Fertilizer targets impossible without cutting usage

Photo Copyright: waleed ahmed/iStock/Getty Images Plus photo

OTTAWA — Canada can’t cut fertilizer emissions 30 % by 2030 without cutting actual fertilizer usage, despite Prime Minister Justin Trudeau’s contrary insistence, according to a recent report by researchers at the University of Calgary’s School of Public Policy.

In March, Trudeau decried online “misinformation” and assured the Canadian Federation of Agriculture that his government was consulting with farmers on a reduction in fertilizer emissions and “not in the use of fertilizers.” Trudeau also said the initiative would be voluntary, not mandatory.

However, the plan won’t work without cutting fertilizer usage because the government lacks the necessary data and an emissions measurement system to otherwise hit the target, according to the authors of a new report, Planning to Fail: A Case Study of Canada’s Fertilizer Based Emission Target.

## Job A
Repeat the article on fertilizer emissions word for word, starting at the words "In March, Trudeau" and ending after "voluntary, not mandatory.".
## Job B
Carry on the article on fertilizer emissions, picking up after its last sentence.
The listing that comes next is not needed.

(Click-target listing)
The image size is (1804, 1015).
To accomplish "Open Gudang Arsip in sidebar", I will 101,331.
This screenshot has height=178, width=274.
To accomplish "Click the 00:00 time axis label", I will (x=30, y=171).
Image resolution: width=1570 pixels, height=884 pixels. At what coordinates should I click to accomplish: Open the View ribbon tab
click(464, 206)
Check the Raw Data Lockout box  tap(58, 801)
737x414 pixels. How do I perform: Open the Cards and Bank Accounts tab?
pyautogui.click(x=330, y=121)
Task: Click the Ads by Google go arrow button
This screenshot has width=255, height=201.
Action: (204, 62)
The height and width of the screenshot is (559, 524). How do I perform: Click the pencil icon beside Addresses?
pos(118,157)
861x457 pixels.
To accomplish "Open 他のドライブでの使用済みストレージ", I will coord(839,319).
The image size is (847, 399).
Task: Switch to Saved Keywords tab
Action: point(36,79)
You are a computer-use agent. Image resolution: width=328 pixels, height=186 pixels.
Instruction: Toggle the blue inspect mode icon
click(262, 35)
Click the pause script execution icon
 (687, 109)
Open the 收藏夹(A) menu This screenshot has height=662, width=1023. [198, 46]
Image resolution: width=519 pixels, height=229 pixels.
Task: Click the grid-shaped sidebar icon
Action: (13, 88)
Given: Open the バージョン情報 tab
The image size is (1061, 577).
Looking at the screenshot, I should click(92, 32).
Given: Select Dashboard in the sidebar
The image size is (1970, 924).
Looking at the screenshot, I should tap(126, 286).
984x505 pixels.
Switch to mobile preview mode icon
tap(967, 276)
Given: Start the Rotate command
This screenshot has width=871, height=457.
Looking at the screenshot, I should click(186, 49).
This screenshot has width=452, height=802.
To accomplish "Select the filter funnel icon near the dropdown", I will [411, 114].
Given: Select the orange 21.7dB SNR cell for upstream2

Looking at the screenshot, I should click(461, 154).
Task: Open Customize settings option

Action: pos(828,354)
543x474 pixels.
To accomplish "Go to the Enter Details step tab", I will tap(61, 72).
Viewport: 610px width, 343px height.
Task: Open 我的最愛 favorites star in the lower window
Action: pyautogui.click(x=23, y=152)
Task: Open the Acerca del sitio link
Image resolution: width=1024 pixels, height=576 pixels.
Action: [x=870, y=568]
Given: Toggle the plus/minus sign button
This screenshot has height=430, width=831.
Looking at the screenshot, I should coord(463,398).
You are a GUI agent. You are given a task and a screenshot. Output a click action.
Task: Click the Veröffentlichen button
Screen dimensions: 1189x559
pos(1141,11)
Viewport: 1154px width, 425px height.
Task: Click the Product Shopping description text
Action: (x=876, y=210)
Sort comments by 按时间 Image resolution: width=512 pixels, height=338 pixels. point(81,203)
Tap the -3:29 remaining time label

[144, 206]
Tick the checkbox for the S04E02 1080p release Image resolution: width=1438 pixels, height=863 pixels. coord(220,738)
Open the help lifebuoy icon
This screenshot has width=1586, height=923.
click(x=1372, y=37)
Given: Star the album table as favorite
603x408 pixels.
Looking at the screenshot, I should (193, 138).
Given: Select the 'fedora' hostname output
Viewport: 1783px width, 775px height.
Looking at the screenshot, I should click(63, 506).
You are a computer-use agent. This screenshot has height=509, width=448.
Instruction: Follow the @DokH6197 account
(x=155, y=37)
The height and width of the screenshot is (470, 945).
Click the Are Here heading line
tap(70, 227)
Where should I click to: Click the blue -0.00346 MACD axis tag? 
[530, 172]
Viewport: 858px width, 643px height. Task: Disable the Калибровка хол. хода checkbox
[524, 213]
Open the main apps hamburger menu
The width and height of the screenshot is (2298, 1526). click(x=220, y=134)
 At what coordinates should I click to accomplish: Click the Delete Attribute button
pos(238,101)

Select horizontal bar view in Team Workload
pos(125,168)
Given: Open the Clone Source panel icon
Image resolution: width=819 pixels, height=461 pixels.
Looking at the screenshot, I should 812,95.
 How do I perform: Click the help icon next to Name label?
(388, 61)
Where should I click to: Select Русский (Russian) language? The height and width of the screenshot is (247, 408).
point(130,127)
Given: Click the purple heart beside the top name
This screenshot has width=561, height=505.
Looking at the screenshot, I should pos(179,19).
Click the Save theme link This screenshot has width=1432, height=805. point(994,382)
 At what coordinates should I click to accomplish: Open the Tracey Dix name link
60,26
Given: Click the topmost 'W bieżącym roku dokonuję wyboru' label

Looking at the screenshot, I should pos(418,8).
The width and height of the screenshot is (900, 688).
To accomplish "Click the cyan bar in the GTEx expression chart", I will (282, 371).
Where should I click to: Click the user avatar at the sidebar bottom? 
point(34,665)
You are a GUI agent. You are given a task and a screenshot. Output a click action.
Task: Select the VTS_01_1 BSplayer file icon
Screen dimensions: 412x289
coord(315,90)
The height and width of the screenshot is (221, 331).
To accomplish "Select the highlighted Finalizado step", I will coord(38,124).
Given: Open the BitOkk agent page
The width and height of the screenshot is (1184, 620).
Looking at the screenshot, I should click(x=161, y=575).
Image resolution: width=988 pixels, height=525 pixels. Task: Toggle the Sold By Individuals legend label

## Final answer A
In March, Trudeau decried online “misinformation” and assured the Canadian Federation of Agriculture that his government was consulting with farmers on a reduction in fertilizer emissions and “not in the use of fertilizers.” Trudeau also said the initiative would be voluntary, not mandatory.

## Final answer B
While the plan has “laudable” elements, the authors observe that a 30 % emissions cut by 2030 is “impossible without reductions in nitrogen fertilizer, an action strongly opposed by producers and counter to the targets goal.”

Curtailing actual fertilizer usage by even 20 % could cost Canadian grain and oilseed growers nearly $48 billion in lost sales because of lower yields over the next eight years, according to a 2021 study commissioned by Fertilizer Canada.